Sessions made blatantly false statements to the Senate during his confirmation hearings. He said quite clearly, “I ... did not have communications with the Russians.” But he later admitted that he had met with the Russian ambassador twice. Because Sessions had campaigned for candidate Trump, his staff recommended that he recuse himself from any matter having to do with the campaign. Accordingly, Sessions announced, his recusal “from... investigations of any matter relating in any way to the campaigns for president...” In a March 6 letter to the Senate Judiciary Committee, Session confirmed that his recusal covered investigations of Russian ties to the Trump campaign.

When Sessions recommended that President Trump fire Comey, he interfered with the FBI’s investigation into Russian ties with the Trump campaign in the most forceful manner possible. Instead of staying away from the Russian investigation as he had pledged, he played a leading role in decapitating it.

Sessions could not ethically participate in any decision about terminating the FBI director, because firing the director would disrupt the FBI’s investigation of the Trump campaign’s ties with Russia. Sessions stands to benefit personally from disrupting investigation of ties with Russia because, as a campaigner who met with the Russians, he is a potential target for such an investigation. He also has an interest in thwarting such an investigation because of loyalty toward Trump and other fellow campaigners.

The many conflict-of-interest rules that require his recusal from the firing decision generally prevent a lawyer from participating in a matter in which he has a personal interest. They are designed to make it impossible for government officials to benefit themselves or those with whom they have a “personal or political relationship” through their public decisions. These rules also generally require government officials to avoid even an appearance of a conflict, which can erode public trust. Whether or not the recusal letter itself or the rule motivating it required him to stay away from decisions about terminating Comey, these fundamental ethical norms prohibited his participation. The committee members’ questions focused too narrowly on the recusal and did not challenge Sessions on fundamental appearance of fairness rules that apply to every lawyer.

Sessions’s violation of appearance of fairness norms does not depend on his motives for participation and therefore their vindication does not require revelation of his conversations with President Trump. Because deciding to fire Comey benefitted Sessions and his fellow Trump campaigners, he should not have participated in any decision about Comey’s fate. Conflict-of-interest and appearance-of-fairness rules aim to avoid making the public wonder about whether personal interests influence an important decision.

These ethical norms form part of the foundation of the rule of law.
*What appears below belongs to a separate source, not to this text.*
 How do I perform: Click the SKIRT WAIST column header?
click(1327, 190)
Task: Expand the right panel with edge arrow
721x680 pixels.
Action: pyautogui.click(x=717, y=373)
In autocracies, government officials often make decisions designed to further their personal interests, rather than properly enforce the law. Our legal ethical norms prevent that sort of thing.

We do not know why Russia supported Donald Trump and whether his campaign helped subvert the elections. We need a thorough independent investigation of these ties and we need the American people to have faith in the results, Trump supporters and opponents alike. Comey’s firing, which Sessions supported, makes achieving these goals harder, because future investigators will fear that if they pursue the facts wherever they lead, they too may lose their jobs. Even if they do their jobs properly, many Americans may not trust a vindication of Trump, because of the pressure that Trump and Sessions have put on the investigation.

Russia may have supported Trump to weaken the United States by subverting the rule of law. Sessions has undermined the rule of law by violating ethical norms vital to sustaining the public trust that grounds democracy. The Inspector General should investigate this extremely important apparent violation of fundamental norms sustaining the rule of law.

David M. Driesen teaches constitutional law at Syracuse University College of Law.